The loonie rally follows an unprecedented slump in the currency. After reaching parity with the U.S. dollar three years ago, it plummeted 25 percent to touch a 13-year low in January as oil prices collapsed. It was the longest, deepest rout since Canada lifted the currency’s peg to the U.S. dollar in 1971.
The slide in oil and global commodity prices proved a powerful drag on the Canadian economy, pulling the country into recession and wiping out 40,000 energy jobs. It sent the economies of oil-producing provinces, including Alberta, grinding to a halt as energy firms cancelled projects, while exposing the decline of Canada’s traditional manufacturing base in Ontario and Quebec.
‘Lack of Diversity’
“The oil shock exposed the lack of diversity within the Canadian economy,” said Bipan Rai, executive director of foreign-exchange strategy at Canadian Imperial Bank of Commerce in Toronto. Retooling the economy away from its dependence on energy “will be challenging given that our manufacturing sector has been hollowed out over the past ten years. That means that businesses need stronger reasons to invest back in expanding capacity in Canada.”

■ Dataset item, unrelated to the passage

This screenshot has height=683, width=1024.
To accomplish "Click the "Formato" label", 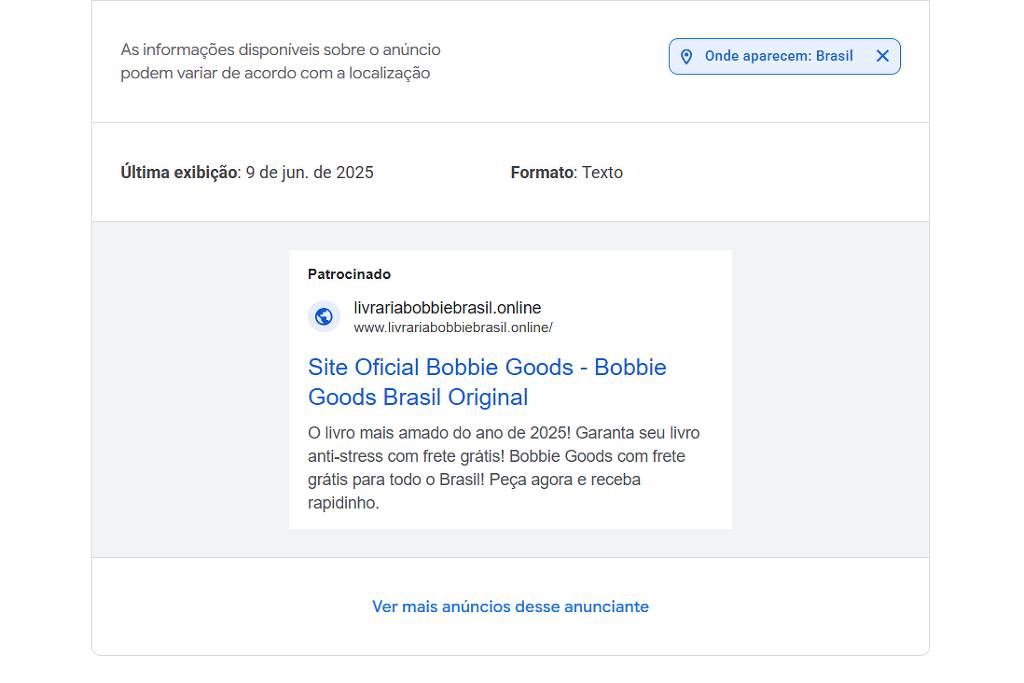I will 541,172.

Voters seeking change kicked out the Conservative Party that had been in charge since 2006, handing a victory to Trudeau and his Liberal party. After sweeping to office in October, Trudeau became an advocate for deficit spending to revive economic growth, retooling away from oil dependence.

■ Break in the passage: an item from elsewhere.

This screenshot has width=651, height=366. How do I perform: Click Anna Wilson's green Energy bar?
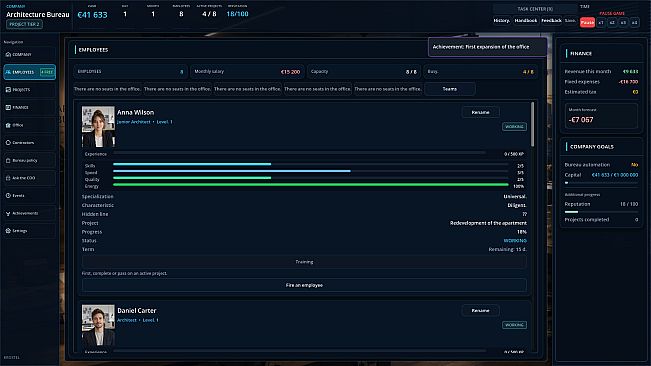click(311, 185)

Trudeau’s initial budget presented on March 22 included employment insurance measures for workers affected by the crude price shock. What it didn’t include were any major measures to spur investment in the oil and gas sector.
The strong link to oil prices puts Canada in the company of some of the most volatile economies in the world. Among 42 countries tracked by Bloomberg, the loonie’s risk-reward return was only bested by the Qatari riyal, Bahraini dinar, and UAE dirham.
Oil’s outsized pull creates challenges for Canada’s central bank, which held its interest-rate target unchanged on April 13, partially based on optimism the federal government’s added spending would help offset last year’s oil-induced slump. The nation’s economy is forecast to grow 1.6 percent this year after contracting during the first half of 2015.
While recent data show the underlying resilience of the Canadian economy may eventually feed through into higher growth and upward pressure on the loonie, for now the currency’s advance continues on a path to track oil’s recovery.
“I would continue to expect that the Canadian dollar is heavily influenced by the price of oil,” Finance Minister Bill Morneau said in a March interview at Bloomberg’s New York headquarters. “That is a relationship that I don’t think is likely to go away.”